Nach Angaben von CIA-Beamten wollte der Al-Kaida-Ableger im Jemen eine „experimentelle“Bombe an Bord eines Passagierflugzeugs mit Kurs auf die USA schmuggeln. Dabei habe es sich um eine „neue Entwicklung“ gehandelt, die keine Metallteile enthalte und daher bei Flughafenkontrollen nur schwer entdeckt werden könne. US-Medien zufolge, die sich auf Geheimdienstquellen berufen, sollte ein Selbstmordattentäter die Bombe unter seiner Kleidung versteckt an Bord des Flugzeuges bringen. Er sei jedoch „gestoppt“ worden, bevor er den Flughafen erreichte. US-Außenministerin Hillary Clinton warnte vor „immer perverseren“ Terrormethoden.
DIE GEHEIMDIENSTHINTERGRÜNDE
Für aufmerksame Beobachter hatte diese Wahrheit keine lange Halbwertzeit. Schon einen Tag nach der Erfolgsmeldung der CIA wurde aus US- Regierungskreisen bekannt, dass der Attentäter in Wirklichkeit ein Informant der CIA und des saudischen Geheimdienstes war.

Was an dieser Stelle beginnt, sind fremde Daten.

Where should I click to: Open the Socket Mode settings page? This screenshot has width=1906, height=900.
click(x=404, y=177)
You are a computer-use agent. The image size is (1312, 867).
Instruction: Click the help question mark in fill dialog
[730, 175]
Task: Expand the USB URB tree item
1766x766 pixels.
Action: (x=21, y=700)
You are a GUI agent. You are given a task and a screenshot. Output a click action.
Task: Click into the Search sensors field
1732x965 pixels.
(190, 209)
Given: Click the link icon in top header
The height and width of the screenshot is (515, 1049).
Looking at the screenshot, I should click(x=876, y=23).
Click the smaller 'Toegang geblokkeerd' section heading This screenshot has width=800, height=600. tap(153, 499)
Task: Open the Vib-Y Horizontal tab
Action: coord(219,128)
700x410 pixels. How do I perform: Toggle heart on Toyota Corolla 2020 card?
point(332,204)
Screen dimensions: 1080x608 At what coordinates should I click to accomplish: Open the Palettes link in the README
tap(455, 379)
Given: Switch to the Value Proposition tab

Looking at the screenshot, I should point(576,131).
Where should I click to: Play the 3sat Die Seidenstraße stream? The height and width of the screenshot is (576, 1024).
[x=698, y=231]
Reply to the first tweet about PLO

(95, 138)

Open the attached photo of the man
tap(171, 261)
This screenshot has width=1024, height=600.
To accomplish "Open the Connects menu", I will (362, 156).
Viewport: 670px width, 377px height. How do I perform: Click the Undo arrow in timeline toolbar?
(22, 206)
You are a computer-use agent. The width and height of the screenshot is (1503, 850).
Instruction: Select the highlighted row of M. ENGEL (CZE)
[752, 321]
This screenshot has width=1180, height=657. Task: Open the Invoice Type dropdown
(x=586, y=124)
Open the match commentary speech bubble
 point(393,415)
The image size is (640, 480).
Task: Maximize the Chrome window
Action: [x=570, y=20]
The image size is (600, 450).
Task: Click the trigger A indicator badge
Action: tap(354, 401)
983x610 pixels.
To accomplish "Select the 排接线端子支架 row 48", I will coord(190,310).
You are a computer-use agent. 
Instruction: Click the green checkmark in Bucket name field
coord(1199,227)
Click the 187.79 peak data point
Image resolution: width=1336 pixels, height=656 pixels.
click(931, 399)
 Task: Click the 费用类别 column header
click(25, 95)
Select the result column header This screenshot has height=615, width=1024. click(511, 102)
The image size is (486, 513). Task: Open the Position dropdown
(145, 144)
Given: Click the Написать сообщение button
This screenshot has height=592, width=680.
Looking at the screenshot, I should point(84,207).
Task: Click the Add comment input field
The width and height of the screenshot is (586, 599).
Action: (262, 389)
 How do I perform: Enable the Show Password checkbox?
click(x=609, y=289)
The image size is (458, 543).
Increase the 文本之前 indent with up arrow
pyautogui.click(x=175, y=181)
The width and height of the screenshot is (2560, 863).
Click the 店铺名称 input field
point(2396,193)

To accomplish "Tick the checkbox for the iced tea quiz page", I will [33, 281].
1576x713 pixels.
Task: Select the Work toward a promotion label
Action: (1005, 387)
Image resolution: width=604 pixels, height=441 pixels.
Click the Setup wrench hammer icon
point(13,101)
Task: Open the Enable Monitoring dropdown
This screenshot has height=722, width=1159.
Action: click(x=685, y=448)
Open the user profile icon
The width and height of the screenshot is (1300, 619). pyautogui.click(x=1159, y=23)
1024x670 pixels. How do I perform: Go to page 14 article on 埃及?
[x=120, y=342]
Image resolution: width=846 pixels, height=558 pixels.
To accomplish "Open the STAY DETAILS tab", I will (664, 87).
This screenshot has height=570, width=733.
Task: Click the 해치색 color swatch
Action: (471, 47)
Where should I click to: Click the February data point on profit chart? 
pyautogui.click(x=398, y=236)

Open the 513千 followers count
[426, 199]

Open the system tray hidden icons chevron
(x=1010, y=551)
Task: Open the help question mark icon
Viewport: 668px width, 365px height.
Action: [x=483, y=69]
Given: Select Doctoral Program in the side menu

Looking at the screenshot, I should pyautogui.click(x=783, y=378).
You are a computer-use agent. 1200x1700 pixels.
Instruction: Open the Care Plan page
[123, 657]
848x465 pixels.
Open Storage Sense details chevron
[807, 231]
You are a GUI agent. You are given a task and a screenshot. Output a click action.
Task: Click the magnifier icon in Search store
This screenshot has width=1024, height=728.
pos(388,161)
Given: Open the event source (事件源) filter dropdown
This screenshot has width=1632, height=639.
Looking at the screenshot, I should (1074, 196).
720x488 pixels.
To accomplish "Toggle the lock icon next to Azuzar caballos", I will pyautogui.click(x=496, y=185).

Diese Wende der Ereignisse, schreibt der linke amerikanische Bürgerrechtler Bill Van Auken in einer längeren Analyse, „erinnert an zahlreiche andere Terrorverschwörungen, die von staatlichen Behörden „vereitelt“ wurden. In der überwiegenden Mehrheit dieser Fälle haben geheime Informanten als Provokateure agiert und staatlich kontrollierte „Verschwörungen“ eingefädelt, bei denen ein leichtgläubiger Sündenbock mit Geld, Bombenattrappen und falschen Waffen versorgt wurde, bevor er verhaftet wurde.“
In diesen Zusammenhang fügt sich die Meldung der „New York Times“, wonach sich der verhinderte Attentäter derzeit im US-Bündnistreuen Saudi-Arabien befände – „in Sicherheit“. Der Name und die Nationalität des Mannes seien nicht bekannt gemacht worden. Dies aus guten Grund, denn allmählich stellte sich heraus, dass der große Unbekannte nicht nur nachträglich als „Informant“ sondern schon im Vorfeld des angeblichen Terrorplans als Mitarbeiter der angloamerikanischen Schlapphutfamilie fungiert hatte. Er besaß die britische Staatsbürgerschaft, lebte „lange Zeit in Großbritannien“ (CNN) und war, laut SPIEGEL, “vom Geheimdienst MI5 gebrieft“, d.h. in seine explosive Rolle eingewiesen worden.